Retail massacre, on the other hand, is the work of loners and losers. These massacres usually have elements of nuttiness, malicious imagination and obsession with information that is easily distorted through a lens of madness. That's the way of religious fanatics drawn to terrorism, like the Army major at Fort Hood, Texas, who imagined he was a soldier of Allah. (President Obama wants us to regard the Fort Hood massacre not as terrorism but as "workplace violence," but almost nobody else does.)

Killers can be the mentally mangled with the means to destroy, like the killers at Columbine.

They can also be deranged by something like an aggressive tumor on the brain. Charles Whitman, the sniper in the tower at the University of Texas, was a onetime Eagle Scout who suffered an unknown swelling until it pressed itself into the service of violent behavior. An autopsy discovered the tumor. Science and psychiatry can tell us much in laboratory and asylum, but there's still much we don't know and can't explain, or even attempt to understand, until tragedy disrupts the calm of conventional lives.

Aristotle described tragic theater as exciting the emotions of pity and fear — "there but for the grace of G0d go I" — and such emotions can turn evil in modern everyday life. We look for scapegoats and even identify a few, but the loss of innocent life seems most fathomable by simply recognizing that death by massacre is pure bad luck, just being in the wrong place at the wrong time.

The more we learn more about alleged gunman James Holmes and his habits, the more we're likely to ask whether any drugs played a part in his murderous rampage and whether his obsession with a nonviolent video game contributed to a psychotic personality. Something called "i-craziness" (the "i" is for Internet), or "connection addiction," is thought to contribute to panic, depression, psychosis and even rewiring brains.

Scientific research supports anecdotal observations that ultra-smart technology may in certain circumstances control the "controller," or bring on a "reactive psychosis," a form of temporary insanity.

Newsweek magazine, in a cover story on "i-craziness," describes lurid examples, such as the young couple who "nourished" a virtual baby online while their real-life infant died from neglect.

In another example, a young man fatally bludgeoned his mother when she suggested he log off his computer. He then used her credit card to continue with pay-to-play sites.

The planning that went into the Aurora massacre shows that such craziness can be fed from many streams, including the disappointment of a young man accustomed to academic success.

In cruel irony, the new Batman movie was supposed to bring closure to the trilogy directed by Christopher Nolan, but instead raises further questions from real life. The Warner Bros. studio now says it will contribute "a substantial sum" to the victims of the tragedy. The moviemakers can expect less analyzing of the epic's aesthetics, good or bad, than of the massacre that followed the opening. Real life, when forced into the details of drama, can be far less understandable than the human hand dramatizing a story.

Aristotle, who wrote the ancient rules of drama, said spectacle was the weakest part of tragedy.
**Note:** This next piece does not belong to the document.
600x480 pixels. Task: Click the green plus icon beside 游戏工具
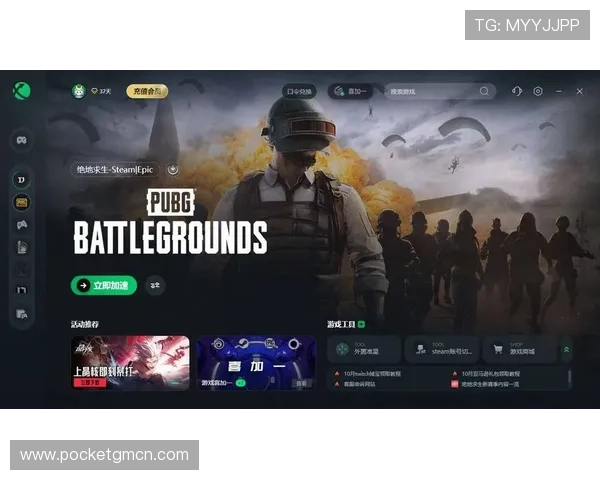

That's why the Greeks kept the gory stuff off stage. When James Holmes made his first court appearance, he certainly looked diminished, not at all what we might have imagined. A sloppy dye job had left his hair in shades of pink, yellow, orange and brown, nothing like the startling mop of the comic-book Joker. He looked more like a careless adolescent than a monstrous villain.

His behavior in the courtroom held more in common with a character in a dull theater of the absurd, not a greater-than-life-size villain. He was drained of menace with not a drop of danger showing in his demeanor. It was easy to understand why he was held in solitary confinement for "his safety," rather than the safety of others.

The horror of one dark night had morphed into memory and loss. If only we could rewind the film in the theater of the real.